#### Exercise data
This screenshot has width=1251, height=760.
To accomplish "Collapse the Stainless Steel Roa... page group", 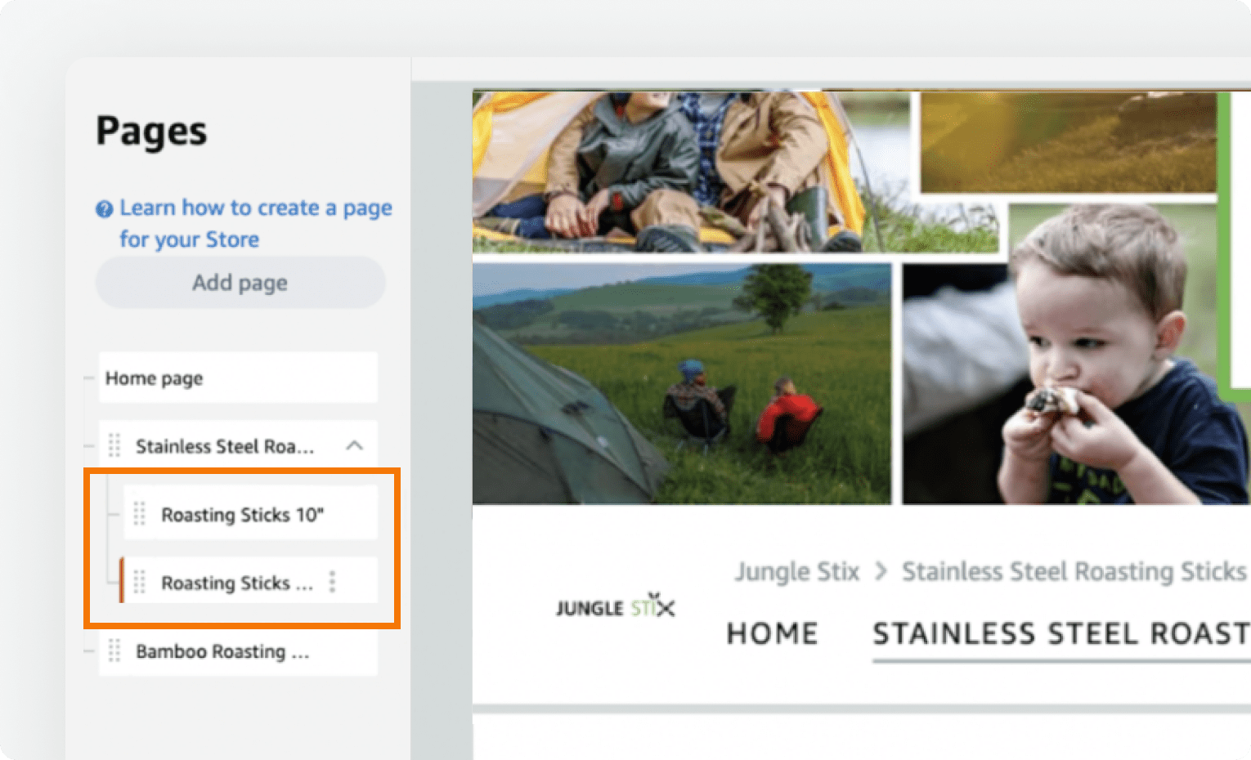I will 354,445.
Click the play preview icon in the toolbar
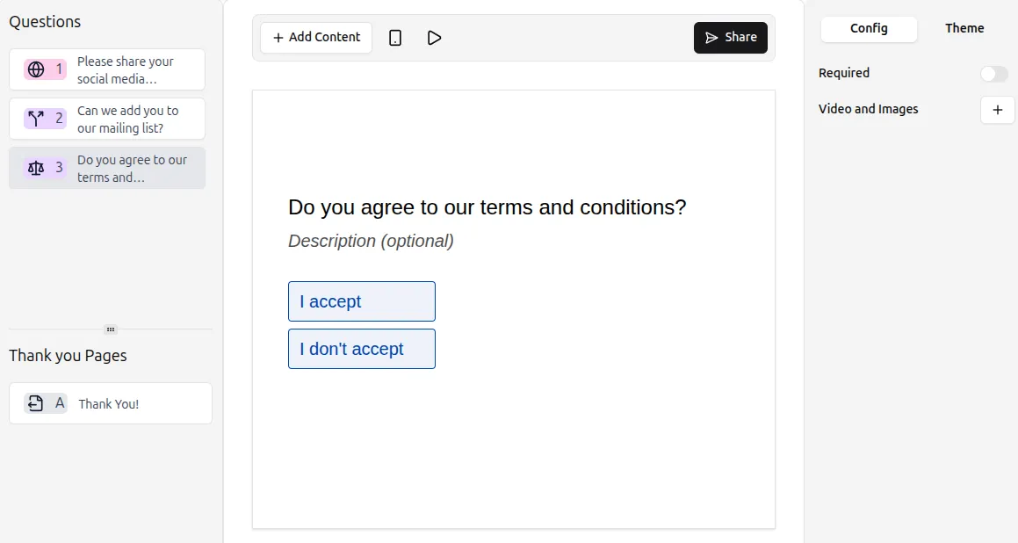The width and height of the screenshot is (1018, 543). [x=434, y=37]
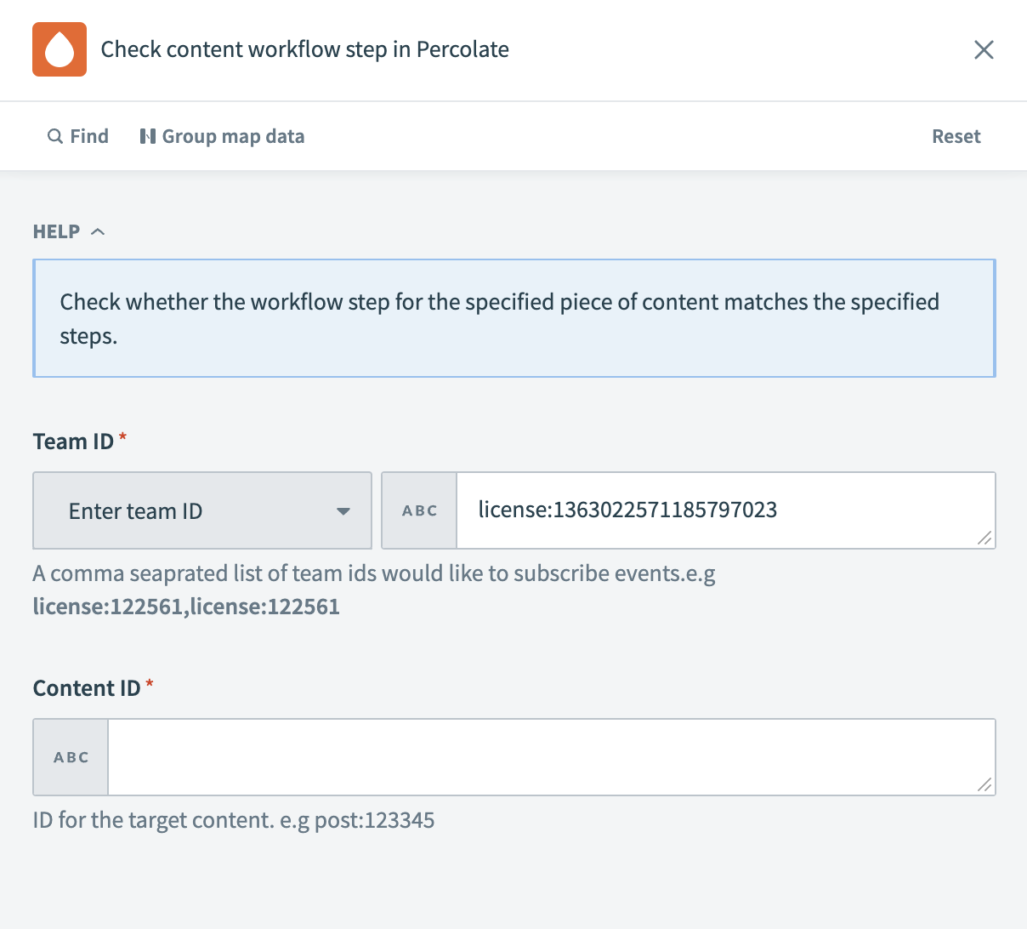Select Find from the top toolbar
Viewport: 1027px width, 929px height.
[78, 136]
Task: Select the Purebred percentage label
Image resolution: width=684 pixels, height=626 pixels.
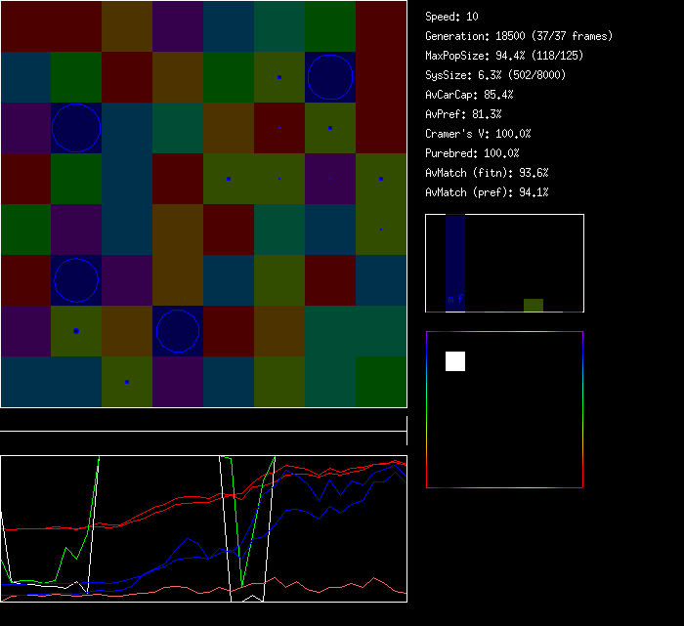Action: (472, 153)
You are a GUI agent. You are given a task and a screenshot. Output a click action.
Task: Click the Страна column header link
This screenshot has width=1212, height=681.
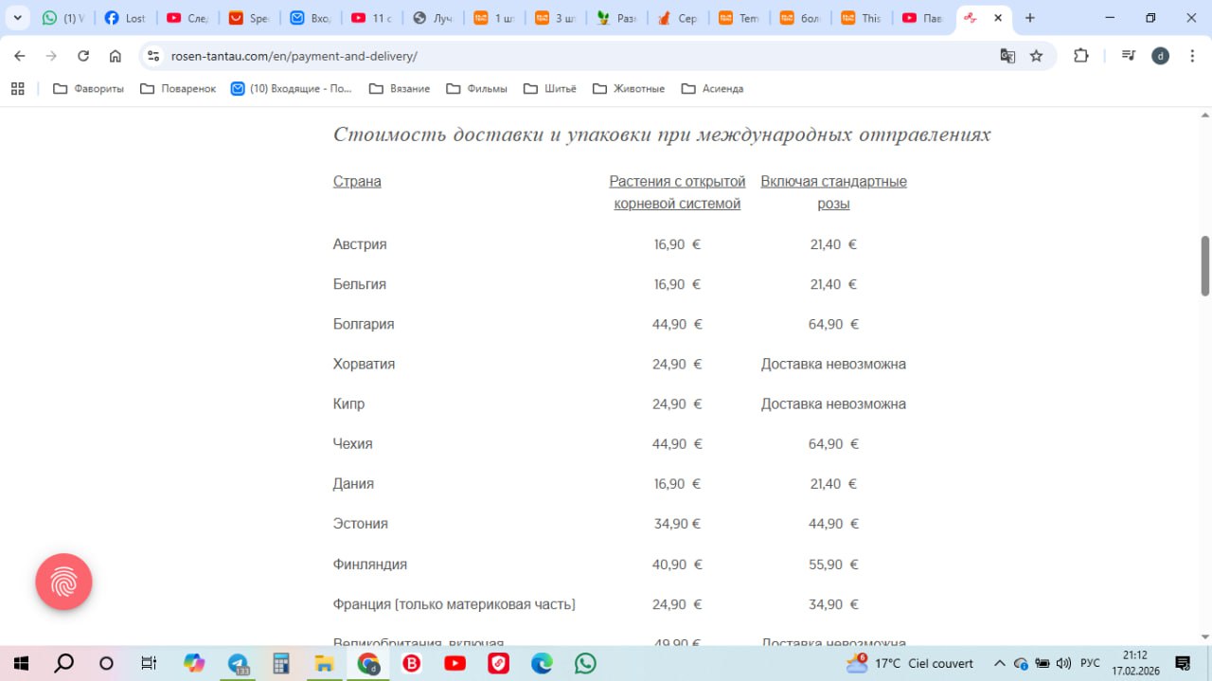[x=357, y=181]
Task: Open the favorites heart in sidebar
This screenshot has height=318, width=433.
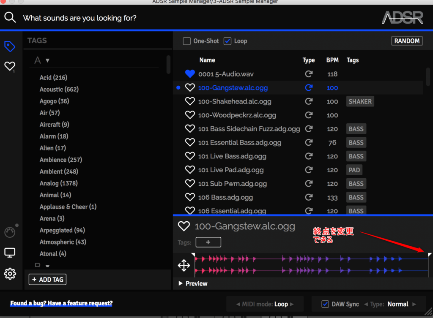Action: point(10,66)
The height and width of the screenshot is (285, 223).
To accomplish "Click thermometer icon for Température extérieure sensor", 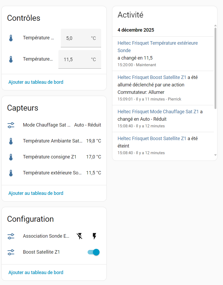I will [x=11, y=173].
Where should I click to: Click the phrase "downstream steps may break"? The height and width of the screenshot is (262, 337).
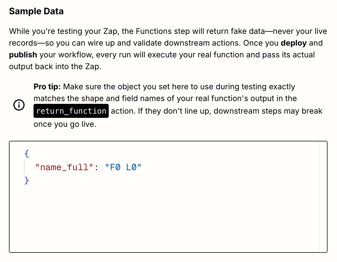pos(268,111)
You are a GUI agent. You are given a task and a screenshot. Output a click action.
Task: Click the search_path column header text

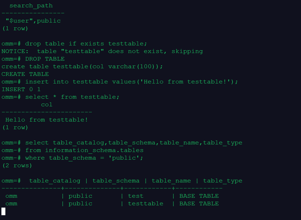click(31, 6)
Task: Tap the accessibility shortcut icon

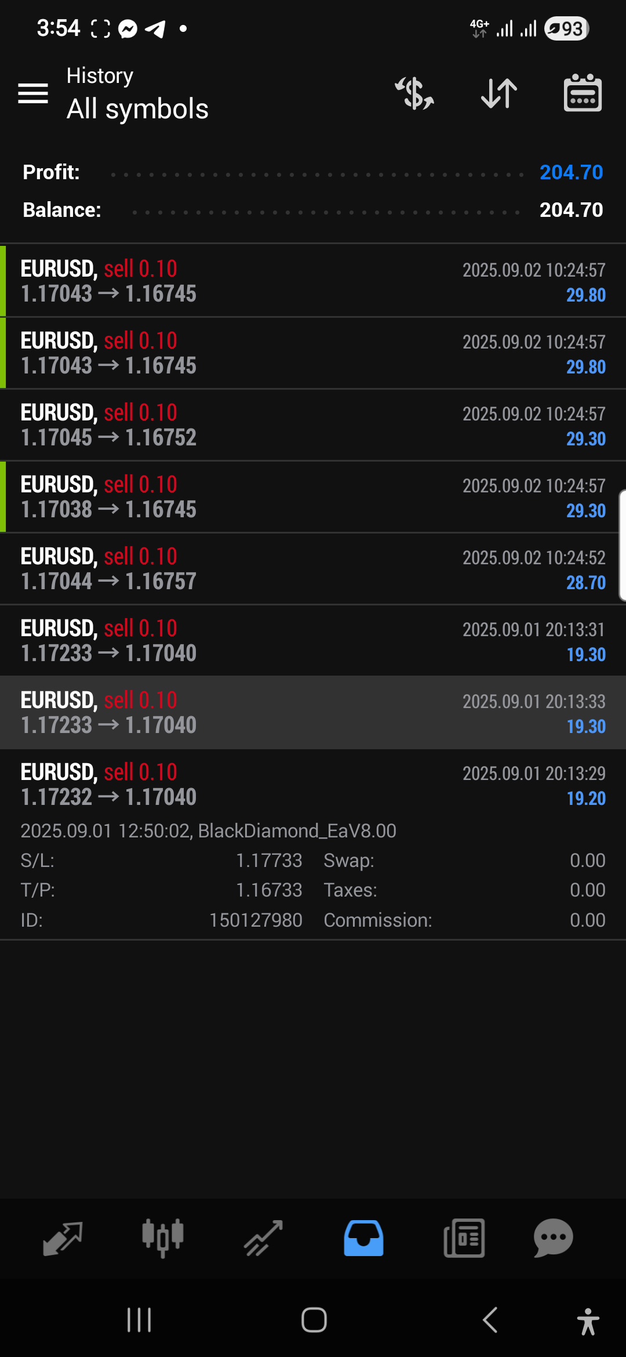Action: [x=588, y=1322]
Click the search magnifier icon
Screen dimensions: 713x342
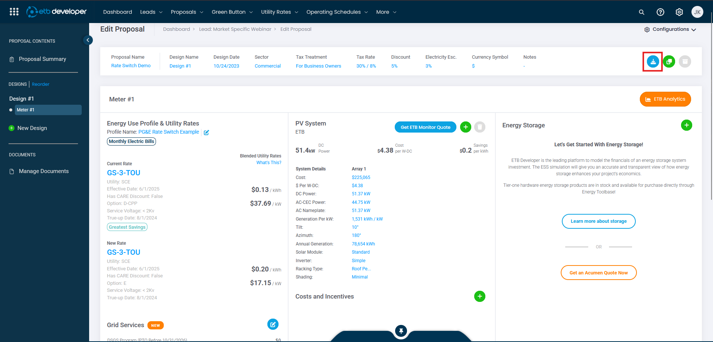pos(641,12)
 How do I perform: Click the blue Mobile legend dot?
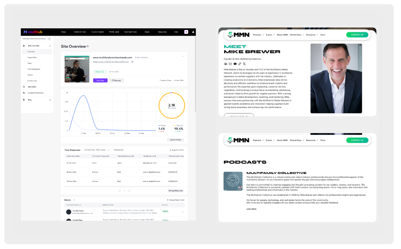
########
Starting at the line that contains "Task: Click the search_path", reproduce every line through the last one in the records exactly, and omit all pictures.

Task: Click the search_path column header text

click(31, 6)
Task: Tap the accessibility shortcut icon

Action: [x=588, y=1322]
Click the search magnifier icon
Screen dimensions: 713x342
pos(641,12)
 How do I perform: Click the blue Mobile legend dot?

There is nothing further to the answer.